[[ Dataset excerpts, beginning ]]

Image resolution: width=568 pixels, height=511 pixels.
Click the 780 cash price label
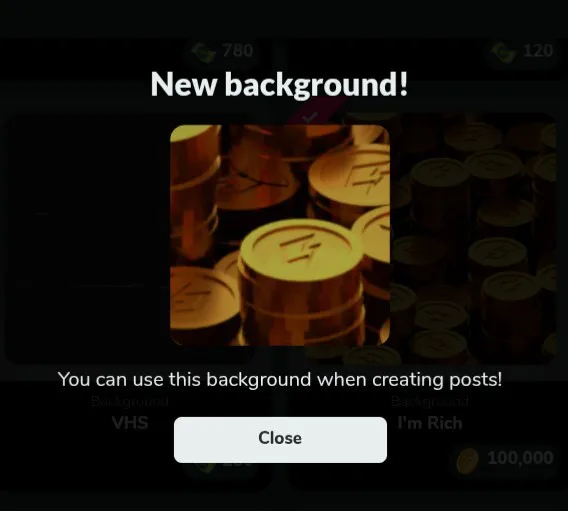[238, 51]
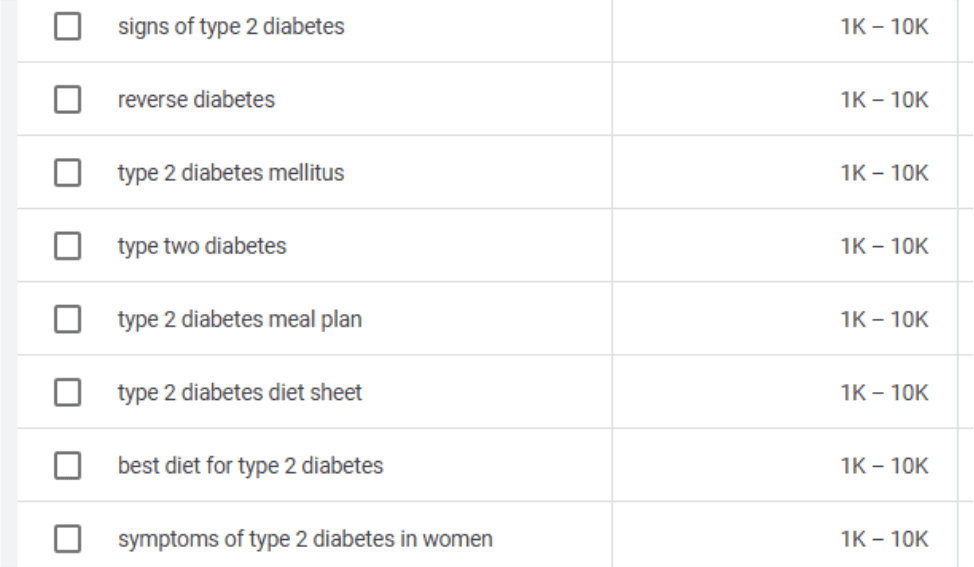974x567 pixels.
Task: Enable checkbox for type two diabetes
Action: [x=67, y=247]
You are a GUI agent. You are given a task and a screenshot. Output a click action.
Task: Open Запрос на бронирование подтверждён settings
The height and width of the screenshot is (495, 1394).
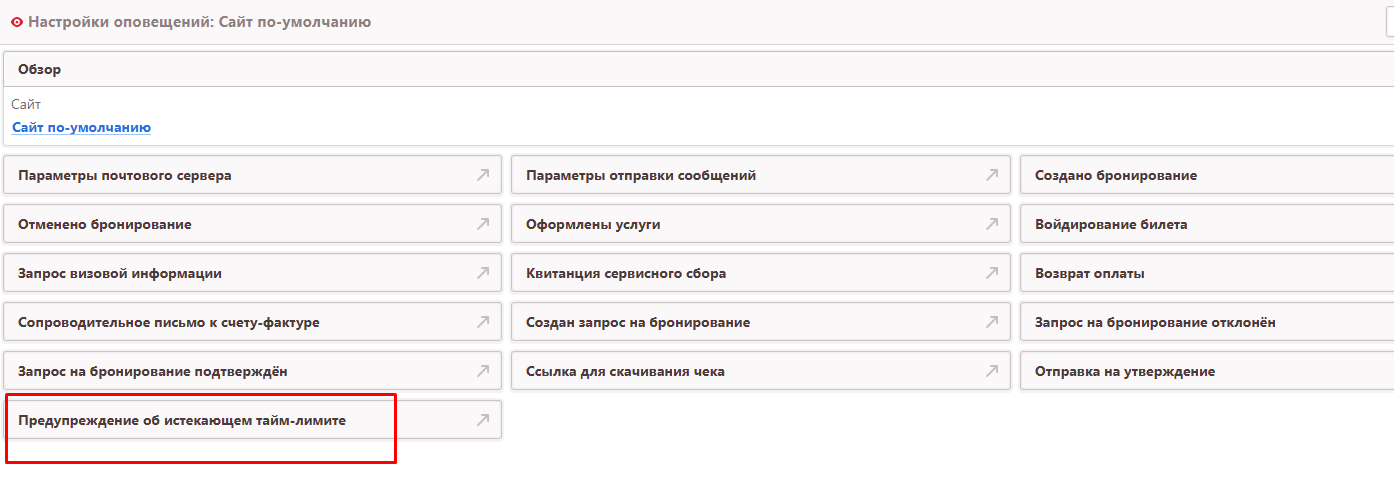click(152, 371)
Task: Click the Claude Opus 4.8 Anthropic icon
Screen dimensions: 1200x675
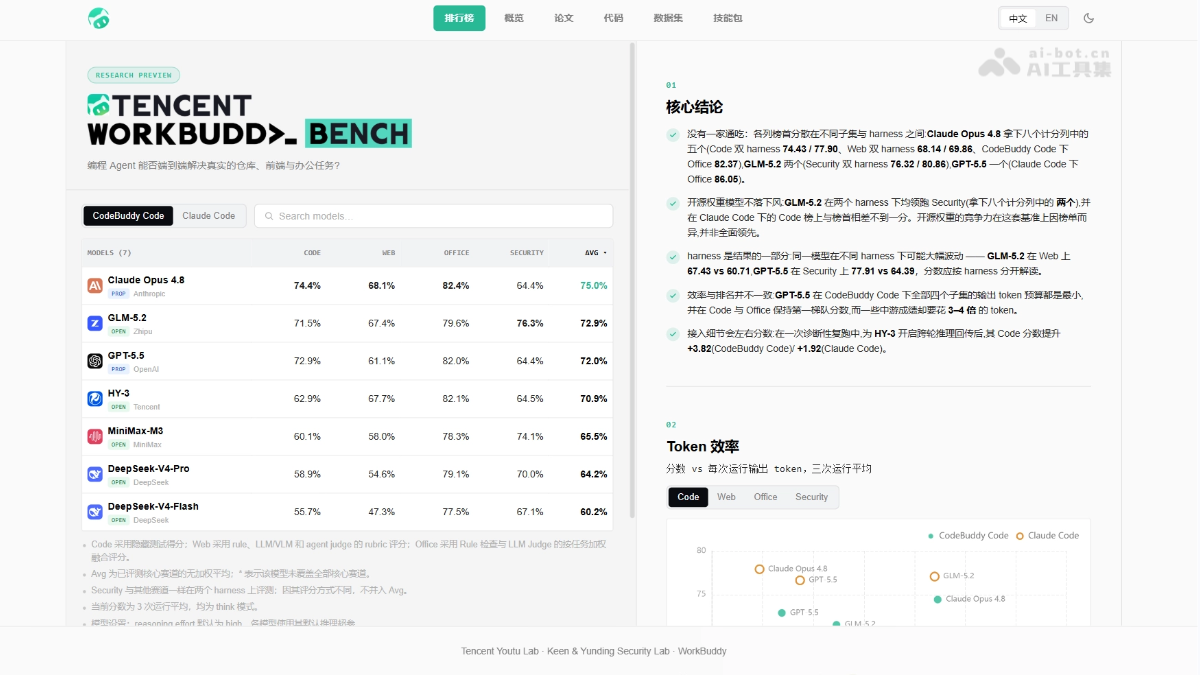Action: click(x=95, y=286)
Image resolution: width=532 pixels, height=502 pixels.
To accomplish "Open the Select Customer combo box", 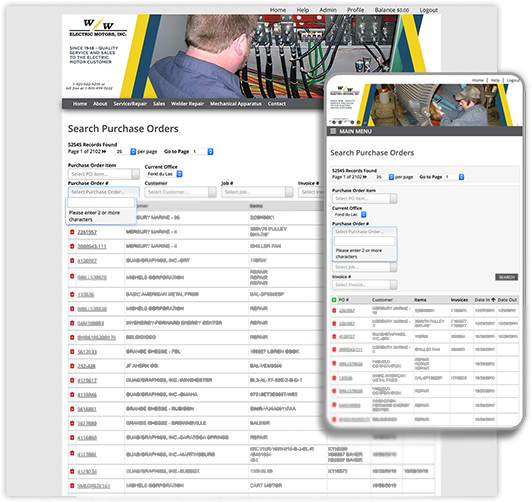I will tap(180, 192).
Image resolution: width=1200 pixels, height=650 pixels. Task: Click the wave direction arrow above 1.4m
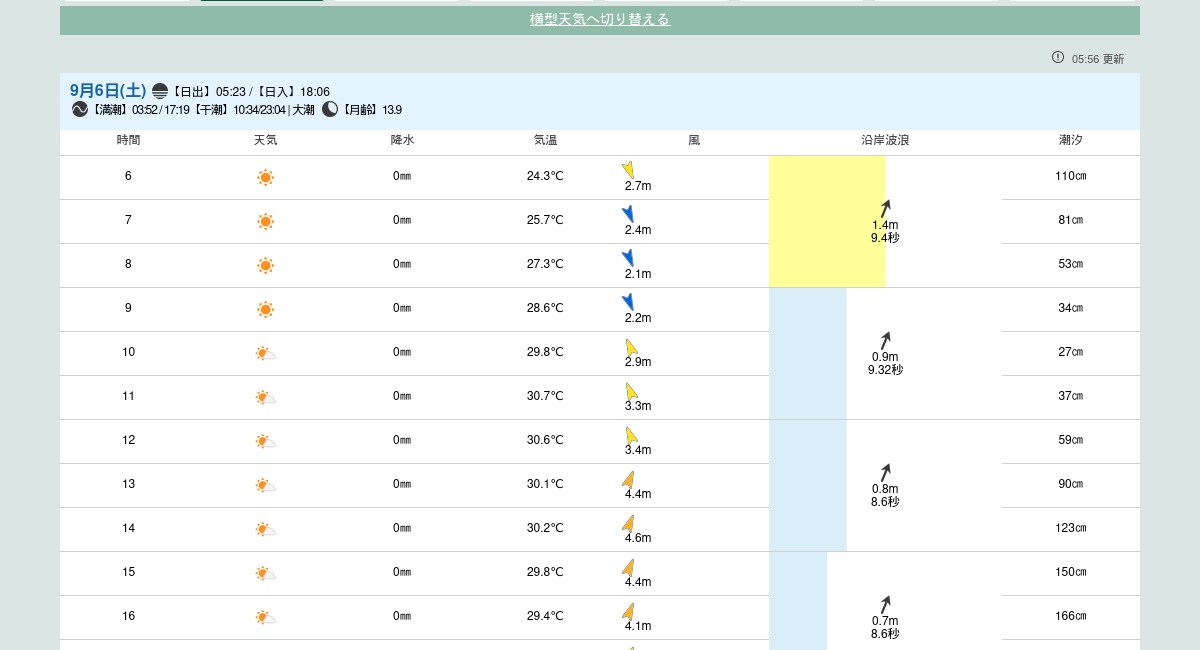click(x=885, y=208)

[[ Dataset excerpts, end ]]
[[ Dataset excerpts, beginning ]]

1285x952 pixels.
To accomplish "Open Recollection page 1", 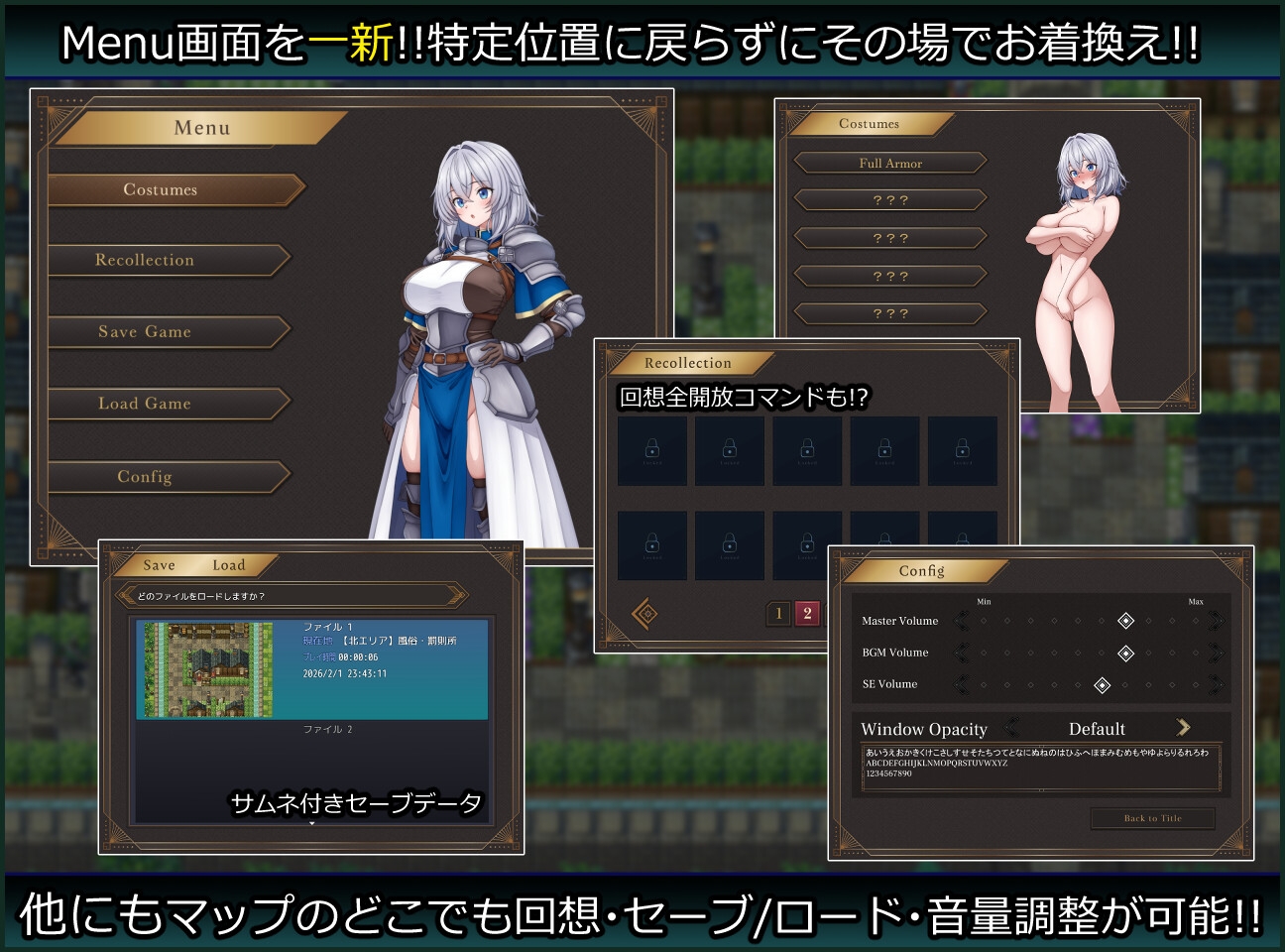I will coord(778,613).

[[ Dataset excerpts, end ]]

**What to do**. Return exactly the stretch above whose first line contains "Image resolution: width=568" and whose last line contains "Task: Click the Claude", and nothing outside it. The pictures should not appear.

**Written response**.
Image resolution: width=568 pixels, height=511 pixels.
Click the 780 cash price label
[238, 51]
974x567 pixels.
Task: Enable checkbox for type two diabetes
Action: [x=67, y=247]
You are a GUI agent. You are given a task and a screenshot. Output a click action.
Task: Open Запрос на бронирование подтверждён settings
The height and width of the screenshot is (495, 1394).
click(152, 371)
Task: Click the Claude Opus 4.8 Anthropic icon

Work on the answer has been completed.